(Recorded data)

┄┄┄┄┄┄┄┄┄┄

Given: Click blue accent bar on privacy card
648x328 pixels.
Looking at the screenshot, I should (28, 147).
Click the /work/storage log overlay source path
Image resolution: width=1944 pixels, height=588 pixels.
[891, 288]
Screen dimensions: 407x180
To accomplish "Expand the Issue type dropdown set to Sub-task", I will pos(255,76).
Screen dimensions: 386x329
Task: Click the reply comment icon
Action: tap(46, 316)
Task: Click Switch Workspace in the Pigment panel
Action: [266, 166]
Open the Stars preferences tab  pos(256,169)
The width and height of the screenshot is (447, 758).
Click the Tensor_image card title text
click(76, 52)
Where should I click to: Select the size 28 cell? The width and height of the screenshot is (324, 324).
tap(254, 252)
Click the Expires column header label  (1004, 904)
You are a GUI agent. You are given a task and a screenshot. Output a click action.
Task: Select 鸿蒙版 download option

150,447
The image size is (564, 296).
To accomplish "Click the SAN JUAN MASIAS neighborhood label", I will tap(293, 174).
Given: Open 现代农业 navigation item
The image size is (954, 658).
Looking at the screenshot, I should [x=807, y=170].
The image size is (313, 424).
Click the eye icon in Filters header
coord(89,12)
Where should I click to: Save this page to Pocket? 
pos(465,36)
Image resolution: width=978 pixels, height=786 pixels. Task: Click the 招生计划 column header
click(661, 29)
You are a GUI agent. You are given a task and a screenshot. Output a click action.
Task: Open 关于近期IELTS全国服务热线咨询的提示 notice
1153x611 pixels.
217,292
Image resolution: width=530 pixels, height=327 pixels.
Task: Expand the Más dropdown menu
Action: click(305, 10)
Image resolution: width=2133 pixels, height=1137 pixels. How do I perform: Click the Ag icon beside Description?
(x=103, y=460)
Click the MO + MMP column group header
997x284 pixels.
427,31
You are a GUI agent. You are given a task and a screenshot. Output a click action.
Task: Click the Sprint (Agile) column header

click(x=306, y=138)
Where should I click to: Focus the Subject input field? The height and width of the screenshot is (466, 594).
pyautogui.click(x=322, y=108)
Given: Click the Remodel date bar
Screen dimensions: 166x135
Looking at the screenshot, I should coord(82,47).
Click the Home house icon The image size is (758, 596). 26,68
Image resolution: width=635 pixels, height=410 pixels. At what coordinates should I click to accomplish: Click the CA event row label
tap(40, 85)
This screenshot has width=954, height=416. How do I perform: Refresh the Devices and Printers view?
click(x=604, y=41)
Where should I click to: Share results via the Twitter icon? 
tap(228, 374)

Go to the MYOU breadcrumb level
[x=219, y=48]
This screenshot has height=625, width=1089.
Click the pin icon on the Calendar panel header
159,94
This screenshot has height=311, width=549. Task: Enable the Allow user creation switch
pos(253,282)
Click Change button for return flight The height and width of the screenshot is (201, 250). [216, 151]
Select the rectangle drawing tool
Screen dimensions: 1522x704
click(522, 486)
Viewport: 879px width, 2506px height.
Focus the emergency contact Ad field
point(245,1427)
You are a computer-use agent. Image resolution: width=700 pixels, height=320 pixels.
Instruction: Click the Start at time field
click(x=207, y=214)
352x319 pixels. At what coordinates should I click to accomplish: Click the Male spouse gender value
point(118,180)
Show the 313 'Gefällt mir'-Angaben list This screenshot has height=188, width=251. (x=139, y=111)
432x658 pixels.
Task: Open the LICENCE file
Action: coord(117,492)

┄┄┄┄┄┄┄┄┄┄

(TASK DIRECTIONS)
Word for word, restate all of the data shown above.

(ANSWER TO THE EXERCISE)
Given: Click blue accent bar on privacy card
648x328 pixels.
Looking at the screenshot, I should (28, 147).
Click the /work/storage log overlay source path
Image resolution: width=1944 pixels, height=588 pixels.
[891, 288]
Screen dimensions: 407x180
To accomplish "Expand the Issue type dropdown set to Sub-task", I will pos(255,76).
Screen dimensions: 386x329
Task: Click the reply comment icon
Action: tap(46, 316)
Task: Click Switch Workspace in the Pigment panel
Action: [266, 166]
Open the Stars preferences tab  pos(256,169)
The width and height of the screenshot is (447, 758).
Click the Tensor_image card title text
click(76, 52)
Where should I click to: Select the size 28 cell? The width and height of the screenshot is (324, 324).
tap(254, 252)
Click the Expires column header label  (1004, 904)
You are a GUI agent. You are given a task and a screenshot. Output a click action.
Task: Select 鸿蒙版 download option

150,447
The image size is (564, 296).
To accomplish "Click the SAN JUAN MASIAS neighborhood label", I will tap(293, 174).
Given: Open 现代农业 navigation item
The image size is (954, 658).
Looking at the screenshot, I should [x=807, y=170].
The image size is (313, 424).
Click the eye icon in Filters header
coord(89,12)
Where should I click to: Save this page to Pocket? 
pos(465,36)
Image resolution: width=978 pixels, height=786 pixels. Task: Click the 招生计划 column header
click(661, 29)
You are a GUI agent. You are given a task and a screenshot. Output a click action.
Task: Open 关于近期IELTS全国服务热线咨询的提示 notice
1153x611 pixels.
217,292
Image resolution: width=530 pixels, height=327 pixels.
Task: Expand the Más dropdown menu
Action: click(305, 10)
Image resolution: width=2133 pixels, height=1137 pixels. How do I perform: Click the Ag icon beside Description?
(x=103, y=460)
Click the MO + MMP column group header
997x284 pixels.
427,31
You are a GUI agent. You are given a task and a screenshot. Output a click action.
Task: Click the Sprint (Agile) column header

click(x=306, y=138)
Where should I click to: Focus the Subject input field? The height and width of the screenshot is (466, 594).
pyautogui.click(x=322, y=108)
Given: Click the Remodel date bar
Screen dimensions: 166x135
Looking at the screenshot, I should coord(82,47).
Click the Home house icon The image size is (758, 596). 26,68
Image resolution: width=635 pixels, height=410 pixels. At what coordinates should I click to accomplish: Click the CA event row label
tap(40, 85)
This screenshot has width=954, height=416. How do I perform: Refresh the Devices and Printers view?
click(x=604, y=41)
Where should I click to: Share results via the Twitter icon? 
tap(228, 374)

Go to the MYOU breadcrumb level
[x=219, y=48]
This screenshot has height=625, width=1089.
Click the pin icon on the Calendar panel header
159,94
This screenshot has height=311, width=549. Task: Enable the Allow user creation switch
pos(253,282)
Click Change button for return flight The height and width of the screenshot is (201, 250). [216, 151]
Select the rectangle drawing tool
Screen dimensions: 1522x704
click(522, 486)
Viewport: 879px width, 2506px height.
Focus the emergency contact Ad field
point(245,1427)
You are a computer-use agent. Image resolution: width=700 pixels, height=320 pixels.
Instruction: Click the Start at time field
click(x=207, y=214)
352x319 pixels. At what coordinates should I click to accomplish: Click the Male spouse gender value
point(118,180)
Show the 313 'Gefällt mir'-Angaben list This screenshot has height=188, width=251. (x=139, y=111)
432x658 pixels.
Task: Open the LICENCE file
Action: coord(117,492)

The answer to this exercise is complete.